Start of Passage shown

Donald Trump’s decision to withdraw United States funding for the World Health Organisation symbolises how the coronavirus pandemic has been dominated by national responses to what is a global problem.
The US isn’t alone in this. The European Union has, quite typically, reacted in a shambolic, internally divided, and self?obsessed way.
But other capitalist states have traditionally relied on US leadership to manage international crises.
As recently as the Global Financial Crisis of 2007-9, the administrations of George W Bush and Barack Obama did offer this leadership. But Trump has no interest in playing this role, and no other state is capable of replacing the US.
This includes China—the US’s only serious rival. The pandemic has had a contradictory effect on China’s global standing. On one hand, the slow initial response of local authorities in the province of Hubei, where Covid-19 originated, and their attempts to impose a cover-up were very damaging.

End of Passage shown

→ Tasks and exercises
(1) In the passage on the pandemic and global leadership, in which province did Covid-19 originate?
(2) Retype everything in the passage on the pandemic and global leadership from "As recently as" down to "replacing the US.".
The listing that comes next has no connection to the passage on the pandemic and global leadership.

Start of Data records

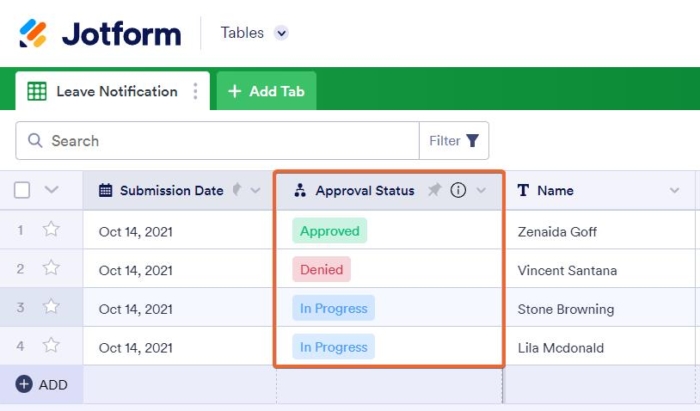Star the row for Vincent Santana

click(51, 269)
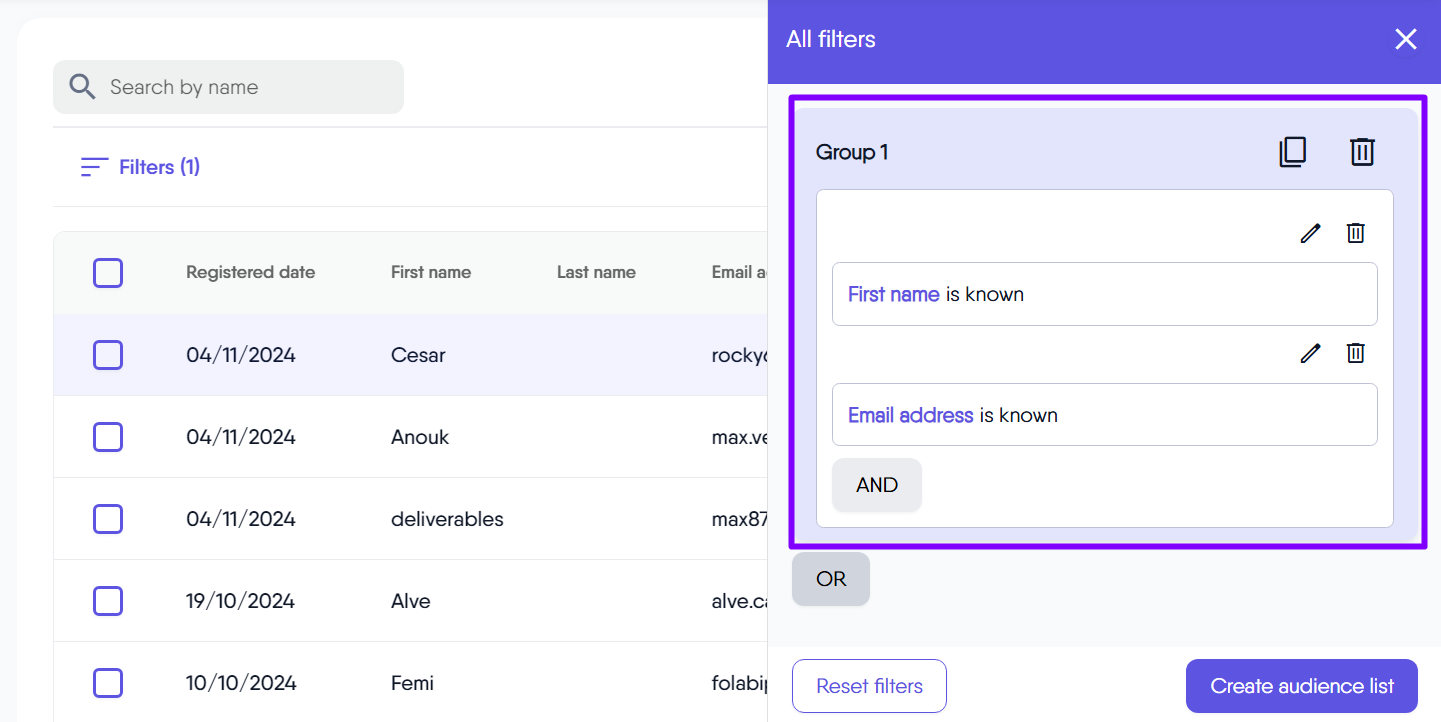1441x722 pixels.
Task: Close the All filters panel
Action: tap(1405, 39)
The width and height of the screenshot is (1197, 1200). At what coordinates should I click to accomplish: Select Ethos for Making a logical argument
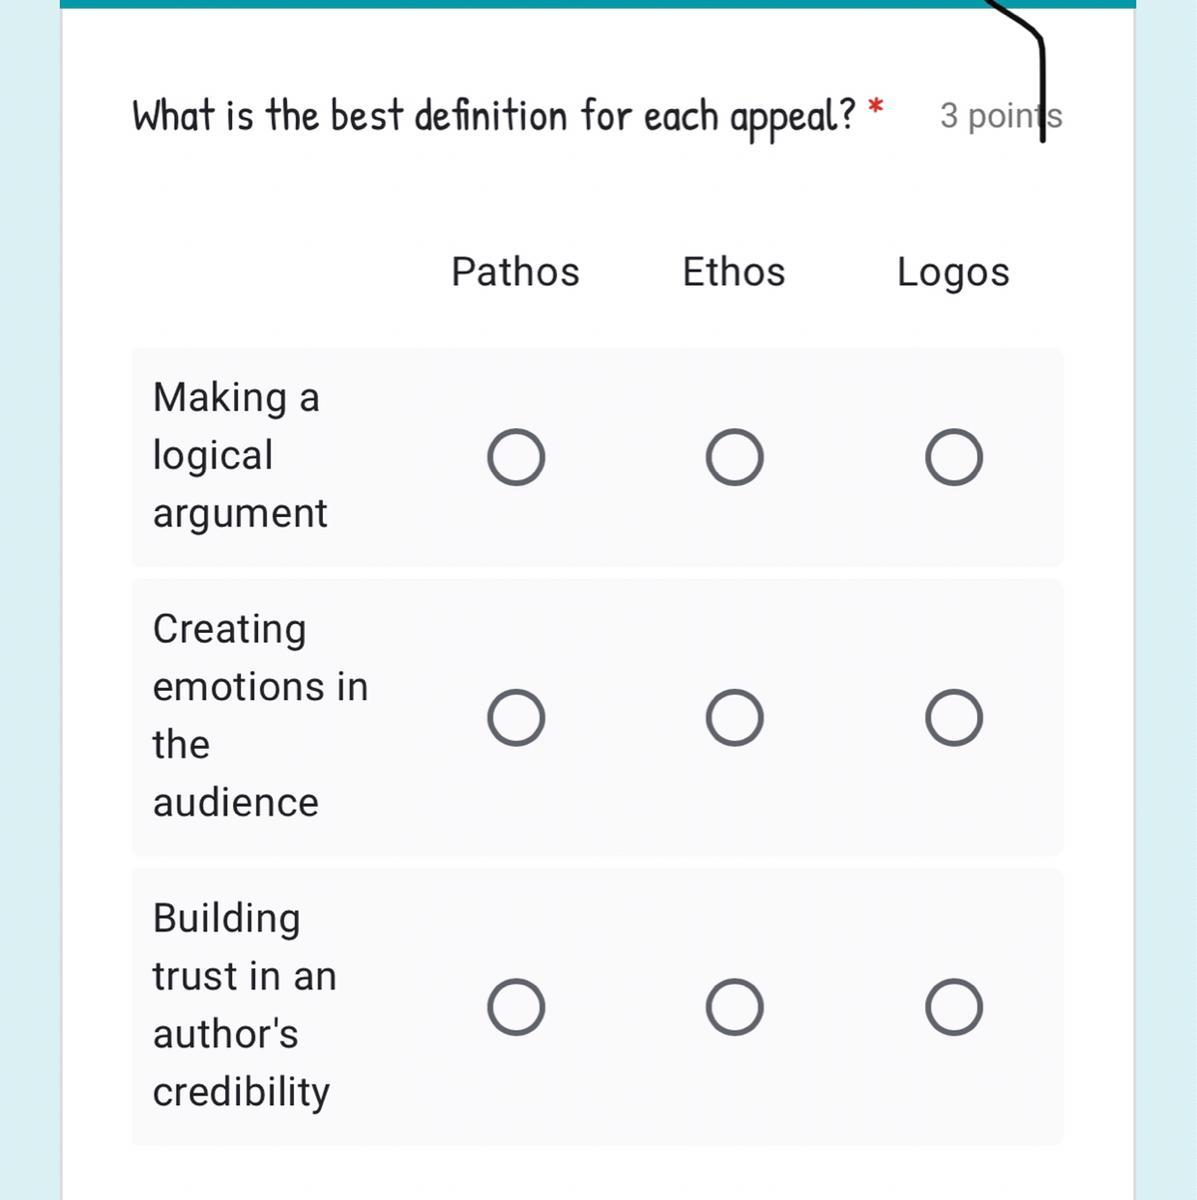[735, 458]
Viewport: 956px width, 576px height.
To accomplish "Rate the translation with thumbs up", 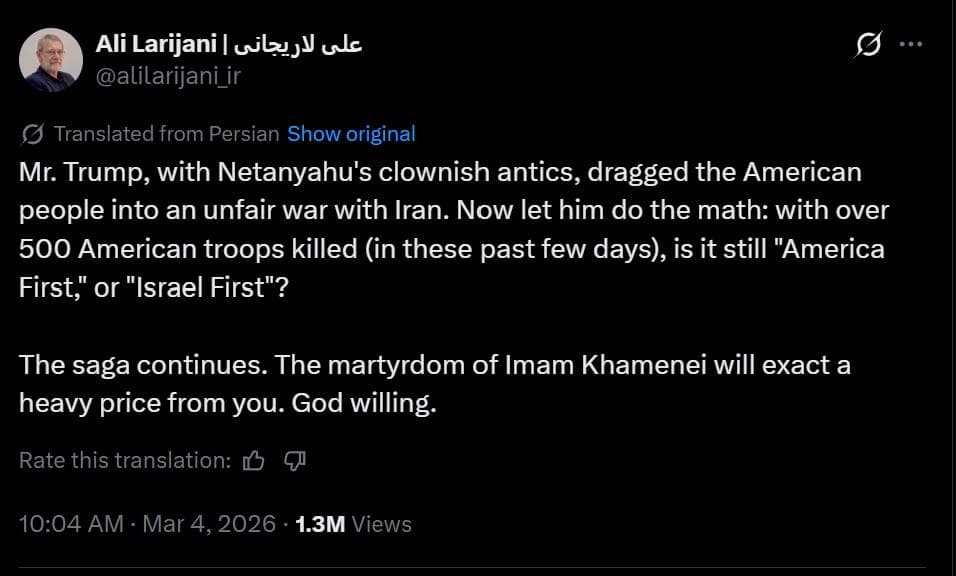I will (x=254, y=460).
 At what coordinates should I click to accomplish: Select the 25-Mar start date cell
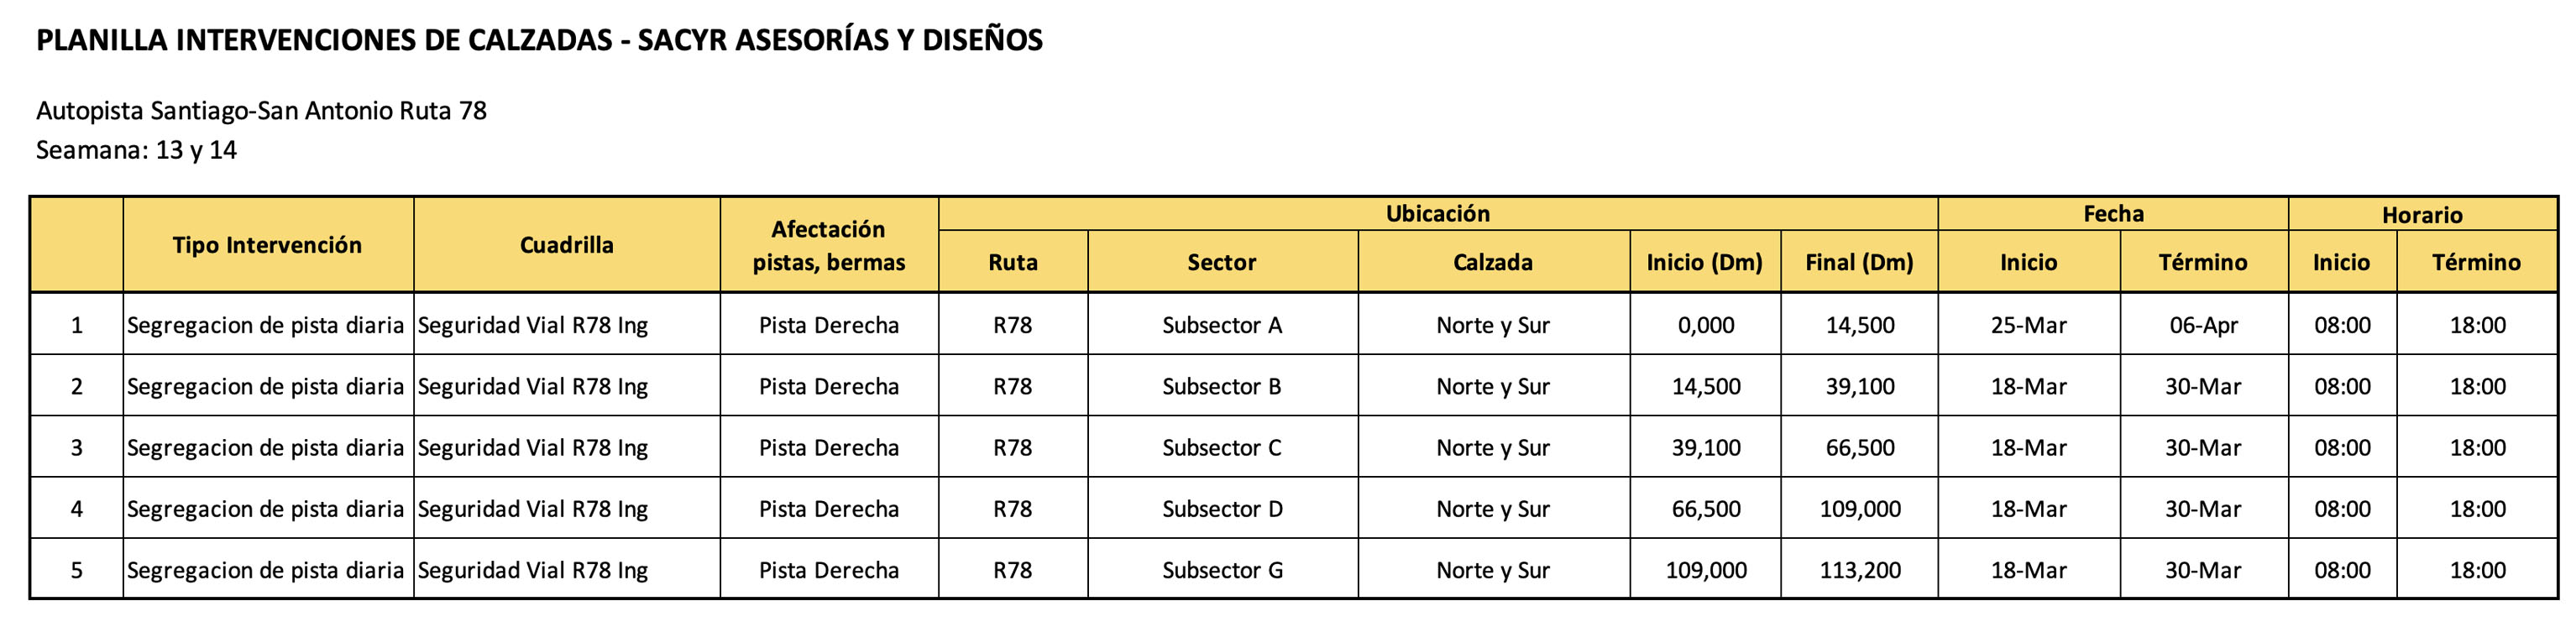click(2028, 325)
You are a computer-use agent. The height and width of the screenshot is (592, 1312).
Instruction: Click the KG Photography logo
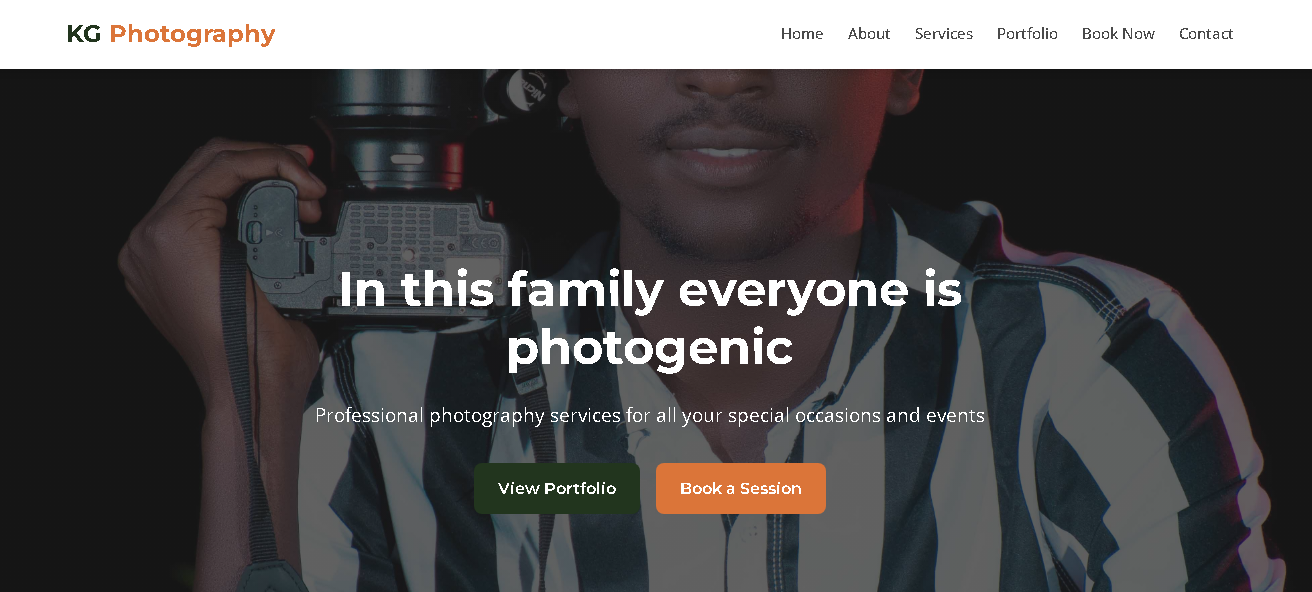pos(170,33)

End of Data records

→ List of solutions
(1) The province of Hubei.

(2)
As recently as the Global Financial Crisis of 2007-9, the administrations of George W Bush and Barack Obama did offer this leadership. But Trump has no interest in playing this role, and no other state is capable of replacing the US.